Copyright (c) 2018 by Magnus Erik Hvass Pedersen

Permission is hereby granted, free of charge, to any person obtaining a copy of this software and associated documentation files (the "Software"), to deal in the Software without restriction, including without limitation the rights to use, copy, modify, merge, publish, distribute, sublicense, and/or sell copies of the Software, and to permit persons to whom the Software is furnished to do so, subject to the following conditions:

The above copyright notice and this permission notice shall be included in all copies or substantial portions of the Software.
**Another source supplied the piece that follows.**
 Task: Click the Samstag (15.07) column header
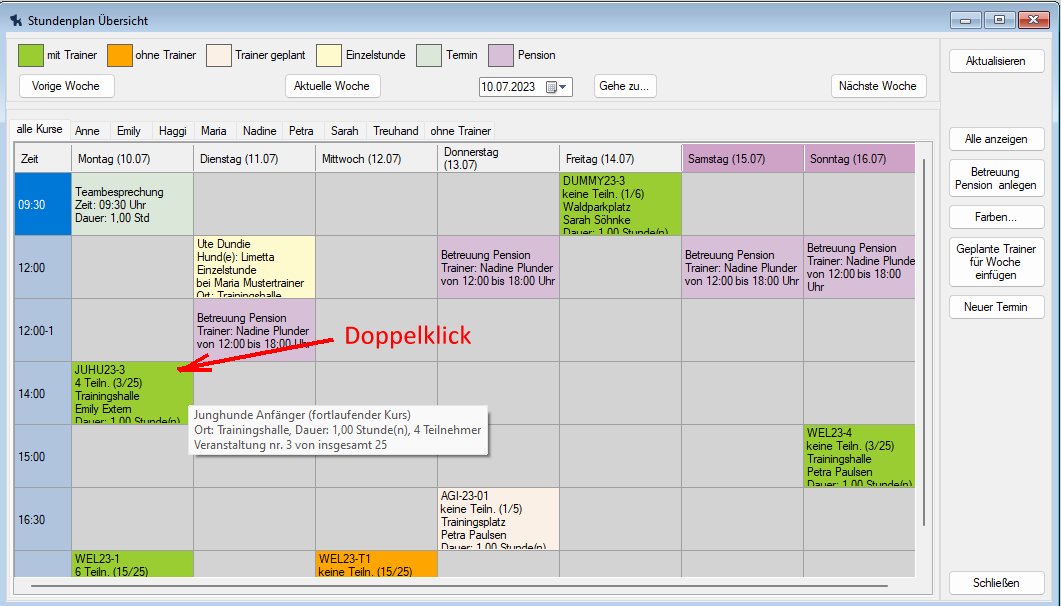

THE SOFTWARE IS PROVIDED "AS IS", WITHOUT WARRANTY OF ANY KIND, EXPRESS OR IMPLIED, INCLUDING BUT NOT LIMITED TO THE WARRANTIES OF MERCHANTABILITY, FITNESS FOR A PARTICULAR PURPOSE AND NONINFRINGEMENT. IN NO EVENT SHALL THE AUTHORS OR COPYRIGHT HOLDERS BE LIABLE FOR ANY CLAIM, DAMAGES OR OTHER LIABILITY, WHETHER IN AN ACTION OF CONTRACT, TORT OR OTHERWISE, ARISING FROM, OUT OF OR IN CONNECTION WITH THE SOFTWARE OR THE USE OR OTHER DEALINGS IN THE SOFTWARE.